£42m for research into children's health and underfunded areas
Childhood obesity, infant mortality and keeping children safe in the home are three areas of research which will benefit from £42 million of government funding, public health minister Dawn Primarolo has announced.
In total, 25 research teams will be funded by the National Institute for Health Research to investigate a wide range of chronic and debilitating health conditions. These include angina, long-term neurological conditions, skin disease and the effectiveness of vitamin D for preventing acute respiratory illness.
The programmes of research aim to increase understanding of how to manage and treat these types of diseases more effectively, develop new treatments and help prevent ill health developing in the first place.

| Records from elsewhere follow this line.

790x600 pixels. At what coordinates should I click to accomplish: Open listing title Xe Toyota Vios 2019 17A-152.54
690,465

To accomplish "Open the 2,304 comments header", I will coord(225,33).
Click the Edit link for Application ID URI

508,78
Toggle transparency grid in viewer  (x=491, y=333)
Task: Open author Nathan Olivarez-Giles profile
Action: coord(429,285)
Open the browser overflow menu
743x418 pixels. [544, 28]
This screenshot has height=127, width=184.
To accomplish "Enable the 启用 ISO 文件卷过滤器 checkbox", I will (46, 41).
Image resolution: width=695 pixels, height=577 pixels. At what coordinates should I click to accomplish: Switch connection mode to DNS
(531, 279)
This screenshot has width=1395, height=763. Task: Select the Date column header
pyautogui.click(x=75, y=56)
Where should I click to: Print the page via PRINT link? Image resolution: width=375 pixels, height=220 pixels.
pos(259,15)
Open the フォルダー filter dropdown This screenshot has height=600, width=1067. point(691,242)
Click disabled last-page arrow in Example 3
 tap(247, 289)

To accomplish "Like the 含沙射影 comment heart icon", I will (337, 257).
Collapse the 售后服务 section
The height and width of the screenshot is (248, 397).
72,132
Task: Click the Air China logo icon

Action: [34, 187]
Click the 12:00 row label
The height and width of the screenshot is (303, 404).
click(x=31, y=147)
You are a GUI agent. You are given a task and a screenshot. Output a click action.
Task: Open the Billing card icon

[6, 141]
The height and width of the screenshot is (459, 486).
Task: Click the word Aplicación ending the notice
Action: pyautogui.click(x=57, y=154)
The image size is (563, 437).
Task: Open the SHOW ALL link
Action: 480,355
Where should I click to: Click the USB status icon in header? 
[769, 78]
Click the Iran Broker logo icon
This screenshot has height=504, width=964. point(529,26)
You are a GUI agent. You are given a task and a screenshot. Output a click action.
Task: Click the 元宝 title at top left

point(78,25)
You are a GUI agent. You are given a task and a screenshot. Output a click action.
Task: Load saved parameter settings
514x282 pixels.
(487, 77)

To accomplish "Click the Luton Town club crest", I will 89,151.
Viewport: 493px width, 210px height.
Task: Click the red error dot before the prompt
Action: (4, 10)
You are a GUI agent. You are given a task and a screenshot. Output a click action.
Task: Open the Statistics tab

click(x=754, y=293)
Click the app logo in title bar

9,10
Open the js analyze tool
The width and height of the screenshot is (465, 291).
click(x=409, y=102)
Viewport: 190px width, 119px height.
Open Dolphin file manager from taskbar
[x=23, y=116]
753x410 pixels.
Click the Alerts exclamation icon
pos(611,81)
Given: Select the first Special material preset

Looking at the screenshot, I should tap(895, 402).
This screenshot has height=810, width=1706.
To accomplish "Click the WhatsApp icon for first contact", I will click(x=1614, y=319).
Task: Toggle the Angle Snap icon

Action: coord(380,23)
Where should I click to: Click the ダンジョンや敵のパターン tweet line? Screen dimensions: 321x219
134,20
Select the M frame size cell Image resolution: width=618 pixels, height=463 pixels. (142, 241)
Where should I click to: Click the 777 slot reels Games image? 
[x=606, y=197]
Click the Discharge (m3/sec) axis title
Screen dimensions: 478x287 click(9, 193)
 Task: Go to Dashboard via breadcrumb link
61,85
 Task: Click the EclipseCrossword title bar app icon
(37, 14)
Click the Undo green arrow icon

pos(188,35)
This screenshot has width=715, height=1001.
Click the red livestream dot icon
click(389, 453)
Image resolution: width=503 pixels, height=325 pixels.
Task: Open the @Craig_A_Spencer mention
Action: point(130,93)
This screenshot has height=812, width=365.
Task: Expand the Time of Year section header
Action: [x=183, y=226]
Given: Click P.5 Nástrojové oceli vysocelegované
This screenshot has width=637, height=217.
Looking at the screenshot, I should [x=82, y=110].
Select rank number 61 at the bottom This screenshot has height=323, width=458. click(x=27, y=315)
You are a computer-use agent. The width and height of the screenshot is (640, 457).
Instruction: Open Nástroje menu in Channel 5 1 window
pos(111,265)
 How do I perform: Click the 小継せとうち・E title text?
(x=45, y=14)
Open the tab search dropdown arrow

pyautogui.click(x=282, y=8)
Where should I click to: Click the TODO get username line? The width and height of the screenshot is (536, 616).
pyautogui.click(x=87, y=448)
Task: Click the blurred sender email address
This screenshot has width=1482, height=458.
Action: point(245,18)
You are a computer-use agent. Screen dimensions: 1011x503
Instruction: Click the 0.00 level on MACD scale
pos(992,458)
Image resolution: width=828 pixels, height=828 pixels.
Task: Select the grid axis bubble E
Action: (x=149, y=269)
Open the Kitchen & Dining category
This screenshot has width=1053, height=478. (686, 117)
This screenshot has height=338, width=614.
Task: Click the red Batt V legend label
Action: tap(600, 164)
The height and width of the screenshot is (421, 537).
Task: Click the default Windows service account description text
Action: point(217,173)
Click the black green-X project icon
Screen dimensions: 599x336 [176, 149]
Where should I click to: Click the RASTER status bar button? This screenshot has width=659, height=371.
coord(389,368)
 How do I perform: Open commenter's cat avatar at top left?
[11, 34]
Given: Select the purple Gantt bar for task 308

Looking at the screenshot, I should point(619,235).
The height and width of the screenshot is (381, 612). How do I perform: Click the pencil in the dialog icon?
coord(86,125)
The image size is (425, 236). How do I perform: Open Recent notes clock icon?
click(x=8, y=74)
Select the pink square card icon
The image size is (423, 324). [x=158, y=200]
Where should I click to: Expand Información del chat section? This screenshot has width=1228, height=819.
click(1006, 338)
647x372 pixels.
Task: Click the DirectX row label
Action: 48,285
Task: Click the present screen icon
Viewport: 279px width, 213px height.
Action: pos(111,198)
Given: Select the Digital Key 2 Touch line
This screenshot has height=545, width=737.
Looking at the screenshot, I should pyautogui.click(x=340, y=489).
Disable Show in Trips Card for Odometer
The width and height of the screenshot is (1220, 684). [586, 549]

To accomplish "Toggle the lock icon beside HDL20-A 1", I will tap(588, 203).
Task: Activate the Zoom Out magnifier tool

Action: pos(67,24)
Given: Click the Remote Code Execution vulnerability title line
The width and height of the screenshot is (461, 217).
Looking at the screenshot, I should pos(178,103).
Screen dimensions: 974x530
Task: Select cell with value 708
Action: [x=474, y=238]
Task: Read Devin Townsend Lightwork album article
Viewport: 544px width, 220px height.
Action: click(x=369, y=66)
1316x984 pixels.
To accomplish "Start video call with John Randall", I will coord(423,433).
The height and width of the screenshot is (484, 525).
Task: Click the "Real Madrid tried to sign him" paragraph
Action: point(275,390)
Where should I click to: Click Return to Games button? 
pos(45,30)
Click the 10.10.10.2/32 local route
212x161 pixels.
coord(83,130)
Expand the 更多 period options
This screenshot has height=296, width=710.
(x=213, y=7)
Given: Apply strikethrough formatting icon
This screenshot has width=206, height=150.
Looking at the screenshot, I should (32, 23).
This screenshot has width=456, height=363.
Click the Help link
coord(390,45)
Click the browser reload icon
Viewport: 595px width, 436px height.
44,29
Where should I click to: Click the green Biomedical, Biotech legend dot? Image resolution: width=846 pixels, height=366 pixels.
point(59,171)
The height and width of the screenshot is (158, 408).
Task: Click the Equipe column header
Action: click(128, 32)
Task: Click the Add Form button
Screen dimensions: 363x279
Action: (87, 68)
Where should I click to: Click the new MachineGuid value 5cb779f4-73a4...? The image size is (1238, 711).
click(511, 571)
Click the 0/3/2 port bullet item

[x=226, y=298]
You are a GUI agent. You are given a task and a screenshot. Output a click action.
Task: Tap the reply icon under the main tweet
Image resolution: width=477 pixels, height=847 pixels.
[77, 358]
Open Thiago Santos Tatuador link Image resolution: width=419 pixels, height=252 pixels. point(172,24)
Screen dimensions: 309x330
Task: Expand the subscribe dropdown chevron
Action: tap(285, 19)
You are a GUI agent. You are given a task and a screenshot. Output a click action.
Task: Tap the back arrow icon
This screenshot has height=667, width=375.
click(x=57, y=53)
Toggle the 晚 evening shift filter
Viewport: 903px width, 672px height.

This new government funding will improve health outcomes for patients in England, with particular emphasis on conditions that cause chronic distress to patients and that are a significant issue for the NHS to manage. It will also enable NHS trusts to tackle areas of high priority for patients.
Dawn Primarolo said: "These research programmes represent a substantial investment that may help us to discover how to reduce childhood injuries, improve the quality of care for patients with angina or better help pregnant women who are obese.
"These are vital areas of study and I wish the researchers well with their work."
Professor Sally C Davies, Director of Research and Development, Department of Health said: "These grants will encourage some of our leading researchers to develop innovative and practical solutions for conditions that affect millions people in this country. I am delighted that we are funding such a broad range of programmes and am impressed by the calibre of the applications."
Programme Grants for Applied Research are prestigious awards supporting teams of leading researchers, from the NHS and academia working together, who have already demonstrated an impressive track-record of achievement in applied health research. They will support work directed towards delivering research findings that have practical application for the benefit of patients. These research programmes will look to improve healthcare or better healthcare delivery, within a three to five year time scale.
The programmes will provide stability of funding to support the long-term development of top quality applied research groups working in the NHS.